Marketing blockchain to the masses is clearly going to take more than one ten-minute brainstorming session.
“The general approach to thinking about blockchains is programmable trust infrastructure,” said Hill. “Because you can really start to program your trust in the rules or the concept and that’s one of the key benefits, because you can remove systemic risk.
“The blockchain acts as a real-time a-priority audit mechanism. And when you start to get into a longer term view, that gets really exciting.”
The current system of audits — i.e. doing spot checks in the hopes they will be representative of the business’ financial processes — could be entirely replaced by continuous blockchain traceability, said Hill. So, in theory, you’d never have to do another autopsy audit in cases where those spot checks spectacularly failed to pick up on fraud — like an Enron. Because you’d be auditing as you go along.

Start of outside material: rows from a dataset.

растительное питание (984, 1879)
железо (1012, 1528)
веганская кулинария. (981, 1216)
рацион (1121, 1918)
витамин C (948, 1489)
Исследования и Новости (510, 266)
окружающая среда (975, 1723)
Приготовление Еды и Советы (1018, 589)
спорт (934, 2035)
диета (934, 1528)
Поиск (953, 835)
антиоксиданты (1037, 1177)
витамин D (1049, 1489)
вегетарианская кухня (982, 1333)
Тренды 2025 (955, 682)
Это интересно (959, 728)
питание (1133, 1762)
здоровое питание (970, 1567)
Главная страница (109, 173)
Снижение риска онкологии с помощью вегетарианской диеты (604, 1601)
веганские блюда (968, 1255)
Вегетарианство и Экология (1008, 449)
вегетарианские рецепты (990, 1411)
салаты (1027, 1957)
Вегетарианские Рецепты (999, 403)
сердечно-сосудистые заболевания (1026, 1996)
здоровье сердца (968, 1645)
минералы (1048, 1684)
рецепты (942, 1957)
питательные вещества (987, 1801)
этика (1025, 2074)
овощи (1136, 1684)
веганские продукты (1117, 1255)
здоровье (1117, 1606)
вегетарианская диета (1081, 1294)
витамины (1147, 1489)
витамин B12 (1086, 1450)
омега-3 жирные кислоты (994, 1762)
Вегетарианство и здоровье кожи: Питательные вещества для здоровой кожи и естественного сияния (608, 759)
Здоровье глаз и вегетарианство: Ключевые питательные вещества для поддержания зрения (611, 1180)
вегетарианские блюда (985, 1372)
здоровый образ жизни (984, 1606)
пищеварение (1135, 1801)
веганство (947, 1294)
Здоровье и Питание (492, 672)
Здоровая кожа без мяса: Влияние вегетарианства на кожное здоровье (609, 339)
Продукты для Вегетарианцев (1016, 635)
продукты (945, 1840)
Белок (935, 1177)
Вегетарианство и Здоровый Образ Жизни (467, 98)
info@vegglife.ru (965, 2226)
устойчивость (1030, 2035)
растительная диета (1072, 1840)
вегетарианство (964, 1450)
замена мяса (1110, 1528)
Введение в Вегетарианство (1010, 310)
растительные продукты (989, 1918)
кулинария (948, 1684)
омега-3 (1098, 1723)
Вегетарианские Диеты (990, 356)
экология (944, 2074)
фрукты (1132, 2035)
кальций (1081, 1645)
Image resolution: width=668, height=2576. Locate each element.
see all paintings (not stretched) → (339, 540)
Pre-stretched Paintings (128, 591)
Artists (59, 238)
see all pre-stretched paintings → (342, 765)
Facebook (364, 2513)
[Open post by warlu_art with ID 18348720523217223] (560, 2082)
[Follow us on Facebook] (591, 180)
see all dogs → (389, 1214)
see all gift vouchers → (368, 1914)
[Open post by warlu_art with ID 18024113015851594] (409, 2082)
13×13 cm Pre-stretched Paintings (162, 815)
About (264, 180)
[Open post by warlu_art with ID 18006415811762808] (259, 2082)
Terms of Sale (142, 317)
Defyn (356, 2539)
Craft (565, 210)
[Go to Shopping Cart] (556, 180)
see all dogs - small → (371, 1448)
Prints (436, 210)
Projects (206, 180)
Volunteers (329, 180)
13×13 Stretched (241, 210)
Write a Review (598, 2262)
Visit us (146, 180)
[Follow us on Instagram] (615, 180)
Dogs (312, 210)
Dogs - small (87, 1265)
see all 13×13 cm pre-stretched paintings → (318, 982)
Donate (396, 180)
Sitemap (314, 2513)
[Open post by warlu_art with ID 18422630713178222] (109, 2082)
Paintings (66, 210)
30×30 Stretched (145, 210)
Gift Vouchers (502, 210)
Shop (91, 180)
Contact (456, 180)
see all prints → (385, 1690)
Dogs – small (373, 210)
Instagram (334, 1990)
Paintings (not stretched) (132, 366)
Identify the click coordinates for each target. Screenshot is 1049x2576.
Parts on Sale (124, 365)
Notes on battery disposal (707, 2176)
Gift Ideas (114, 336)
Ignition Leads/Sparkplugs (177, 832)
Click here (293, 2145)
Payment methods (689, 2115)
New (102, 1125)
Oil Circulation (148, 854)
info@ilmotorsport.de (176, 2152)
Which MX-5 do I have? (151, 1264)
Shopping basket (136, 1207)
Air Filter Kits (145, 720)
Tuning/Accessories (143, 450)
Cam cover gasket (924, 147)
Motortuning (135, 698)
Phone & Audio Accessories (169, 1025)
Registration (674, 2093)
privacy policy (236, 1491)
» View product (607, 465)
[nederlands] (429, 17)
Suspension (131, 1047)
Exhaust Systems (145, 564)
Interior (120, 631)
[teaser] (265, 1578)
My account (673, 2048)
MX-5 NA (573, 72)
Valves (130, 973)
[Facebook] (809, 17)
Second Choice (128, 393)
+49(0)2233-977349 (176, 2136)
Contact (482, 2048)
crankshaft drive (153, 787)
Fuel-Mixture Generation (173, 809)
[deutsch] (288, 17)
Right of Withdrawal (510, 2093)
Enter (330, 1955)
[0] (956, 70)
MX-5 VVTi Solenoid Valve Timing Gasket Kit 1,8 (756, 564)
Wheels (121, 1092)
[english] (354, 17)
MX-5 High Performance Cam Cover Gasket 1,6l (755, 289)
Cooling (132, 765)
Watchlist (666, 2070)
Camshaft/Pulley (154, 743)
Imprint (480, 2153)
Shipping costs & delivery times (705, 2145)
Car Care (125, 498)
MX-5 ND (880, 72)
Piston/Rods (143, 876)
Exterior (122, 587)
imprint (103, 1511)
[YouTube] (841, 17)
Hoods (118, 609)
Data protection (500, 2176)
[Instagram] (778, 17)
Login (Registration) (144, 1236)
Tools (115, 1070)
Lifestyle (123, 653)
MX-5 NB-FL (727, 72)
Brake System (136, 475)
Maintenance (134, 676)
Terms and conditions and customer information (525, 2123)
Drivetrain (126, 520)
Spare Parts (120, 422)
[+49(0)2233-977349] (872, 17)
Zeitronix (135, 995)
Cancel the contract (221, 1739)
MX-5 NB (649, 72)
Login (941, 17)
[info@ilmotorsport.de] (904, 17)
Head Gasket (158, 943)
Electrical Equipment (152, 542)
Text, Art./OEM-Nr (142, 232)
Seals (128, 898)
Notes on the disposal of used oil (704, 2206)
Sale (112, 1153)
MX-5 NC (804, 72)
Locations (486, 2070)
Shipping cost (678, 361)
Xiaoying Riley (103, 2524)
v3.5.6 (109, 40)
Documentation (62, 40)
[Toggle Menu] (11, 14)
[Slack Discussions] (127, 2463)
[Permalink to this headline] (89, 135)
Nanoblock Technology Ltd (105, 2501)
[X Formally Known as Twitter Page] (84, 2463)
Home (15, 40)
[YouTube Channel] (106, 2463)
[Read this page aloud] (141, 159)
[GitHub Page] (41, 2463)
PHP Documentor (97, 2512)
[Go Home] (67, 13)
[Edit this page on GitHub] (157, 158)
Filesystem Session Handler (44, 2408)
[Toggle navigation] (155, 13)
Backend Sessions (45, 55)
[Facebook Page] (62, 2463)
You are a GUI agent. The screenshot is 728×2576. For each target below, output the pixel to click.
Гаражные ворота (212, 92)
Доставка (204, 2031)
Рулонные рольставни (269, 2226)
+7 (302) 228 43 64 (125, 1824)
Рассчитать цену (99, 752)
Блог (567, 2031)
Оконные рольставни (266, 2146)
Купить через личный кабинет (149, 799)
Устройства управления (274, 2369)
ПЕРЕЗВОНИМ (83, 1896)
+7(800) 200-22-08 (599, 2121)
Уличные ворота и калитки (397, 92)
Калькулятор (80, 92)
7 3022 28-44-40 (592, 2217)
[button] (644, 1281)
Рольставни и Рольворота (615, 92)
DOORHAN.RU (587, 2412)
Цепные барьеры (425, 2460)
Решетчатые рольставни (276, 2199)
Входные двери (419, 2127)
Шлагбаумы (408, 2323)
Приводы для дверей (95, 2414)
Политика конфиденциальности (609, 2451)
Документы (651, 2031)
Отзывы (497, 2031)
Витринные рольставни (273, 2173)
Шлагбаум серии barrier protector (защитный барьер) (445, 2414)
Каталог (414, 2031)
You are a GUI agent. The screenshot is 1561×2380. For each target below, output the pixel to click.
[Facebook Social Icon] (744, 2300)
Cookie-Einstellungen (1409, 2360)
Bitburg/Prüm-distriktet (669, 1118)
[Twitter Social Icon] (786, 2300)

Another promising blockchain-powered idea Hill pointed to is transactional insurance for the p2p economy.
“We see a whole bunch of upstart players across industries. I saw one recently in the insurance industry that’s trying to do transactional insurance for the p2p economy, so if you’re an Uber driver for two days a week and if you’re an Airbnb renter for the weekend how do you get insurance to cover those different parts of your use-case? And they’re looking at creating a blockchain powered insurance marketplace. And that’s exciting. That’s an exciting use-case that shows the novelty,” he said.
Buterin also pointed to promising insurance projects being built on the Ethereum network, including one for delayed flights.
“The interesting thing there is the way that that works technically is there exists a service that cryptographically verifies secure web pages and scrapes data from them and actually pushes that to smart contracts directly,” he said. “There you go, there’s a decentralized insurance market.”
Other dev groups Buterin said he’s excited about are those integrating blockchain into the Internet of Things — so using the tech to keep track of the ownership or rental of physical objects.
“You could imagine something like a completely automated system for renting bikes that’s just done completely over blockchain crypto-payments. And theoretically just sort of start it up and it works completely autonomously,” he said.
“There’s lots of different things that you can do and for me personally it really is the broad range of things that you can do with it that excites me,” he added.